Data records:
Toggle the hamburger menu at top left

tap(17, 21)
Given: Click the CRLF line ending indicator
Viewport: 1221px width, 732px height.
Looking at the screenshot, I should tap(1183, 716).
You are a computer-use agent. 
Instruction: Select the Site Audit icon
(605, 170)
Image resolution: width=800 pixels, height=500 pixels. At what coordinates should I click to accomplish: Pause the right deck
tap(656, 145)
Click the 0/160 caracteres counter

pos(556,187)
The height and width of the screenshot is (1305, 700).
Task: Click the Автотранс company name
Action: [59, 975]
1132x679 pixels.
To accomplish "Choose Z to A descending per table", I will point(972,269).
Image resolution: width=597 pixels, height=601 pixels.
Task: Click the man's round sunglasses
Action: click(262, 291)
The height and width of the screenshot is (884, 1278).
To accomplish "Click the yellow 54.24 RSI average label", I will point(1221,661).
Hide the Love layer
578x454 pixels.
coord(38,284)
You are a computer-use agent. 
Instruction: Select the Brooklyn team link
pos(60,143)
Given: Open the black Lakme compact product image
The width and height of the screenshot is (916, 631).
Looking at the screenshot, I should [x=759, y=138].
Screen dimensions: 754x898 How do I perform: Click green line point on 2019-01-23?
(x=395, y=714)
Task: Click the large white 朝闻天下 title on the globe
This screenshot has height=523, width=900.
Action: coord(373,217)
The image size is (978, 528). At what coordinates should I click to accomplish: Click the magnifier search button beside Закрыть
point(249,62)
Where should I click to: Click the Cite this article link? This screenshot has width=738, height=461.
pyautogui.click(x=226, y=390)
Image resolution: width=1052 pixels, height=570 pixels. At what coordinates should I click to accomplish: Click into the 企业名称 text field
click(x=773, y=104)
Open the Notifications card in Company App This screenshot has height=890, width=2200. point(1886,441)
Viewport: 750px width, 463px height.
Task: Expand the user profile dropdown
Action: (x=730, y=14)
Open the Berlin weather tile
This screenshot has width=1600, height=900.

What to work on: Output the entries exactly.

Response to the task:
Toggle the hamburger menu at top left

tap(17, 21)
Given: Click the CRLF line ending indicator
Viewport: 1221px width, 732px height.
Looking at the screenshot, I should tap(1183, 716).
You are a computer-use agent. 
Instruction: Select the Site Audit icon
(605, 170)
Image resolution: width=800 pixels, height=500 pixels. At what coordinates should I click to accomplish: Pause the right deck
tap(656, 145)
Click the 0/160 caracteres counter

pos(556,187)
The height and width of the screenshot is (1305, 700).
Task: Click the Автотранс company name
Action: [59, 975]
1132x679 pixels.
To accomplish "Choose Z to A descending per table", I will point(972,269).
Image resolution: width=597 pixels, height=601 pixels.
Task: Click the man's round sunglasses
Action: click(262, 291)
The height and width of the screenshot is (884, 1278).
To accomplish "Click the yellow 54.24 RSI average label", I will point(1221,661).
Hide the Love layer
578x454 pixels.
coord(38,284)
You are a computer-use agent. 
Instruction: Select the Brooklyn team link
pos(60,143)
Given: Open the black Lakme compact product image
The width and height of the screenshot is (916, 631).
Looking at the screenshot, I should [x=759, y=138].
Screen dimensions: 754x898 How do I perform: Click green line point on 2019-01-23?
(x=395, y=714)
Task: Click the large white 朝闻天下 title on the globe
This screenshot has height=523, width=900.
Action: coord(373,217)
The image size is (978, 528). At what coordinates should I click to accomplish: Click the magnifier search button beside Закрыть
point(249,62)
Where should I click to: Click the Cite this article link? This screenshot has width=738, height=461.
pyautogui.click(x=226, y=390)
Image resolution: width=1052 pixels, height=570 pixels. At what coordinates should I click to accomplish: Click into the 企业名称 text field
click(x=773, y=104)
Open the Notifications card in Company App This screenshot has height=890, width=2200. point(1886,441)
Viewport: 750px width, 463px height.
Task: Expand the user profile dropdown
Action: (x=730, y=14)
Open the Berlin weather tile
This screenshot has width=1600, height=900.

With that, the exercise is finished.